BEGIN EXERCISE INPUTS
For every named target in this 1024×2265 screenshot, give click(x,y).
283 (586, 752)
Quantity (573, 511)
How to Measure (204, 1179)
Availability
END EXERCISE INPUTS
• TASK DIRECTIONS
Return every record, word for word.

• REPLY
For every named target in this 1024×2265 screenshot, give click(x,y).
283 (586, 752)
Quantity (573, 511)
How to Measure (204, 1179)
Availability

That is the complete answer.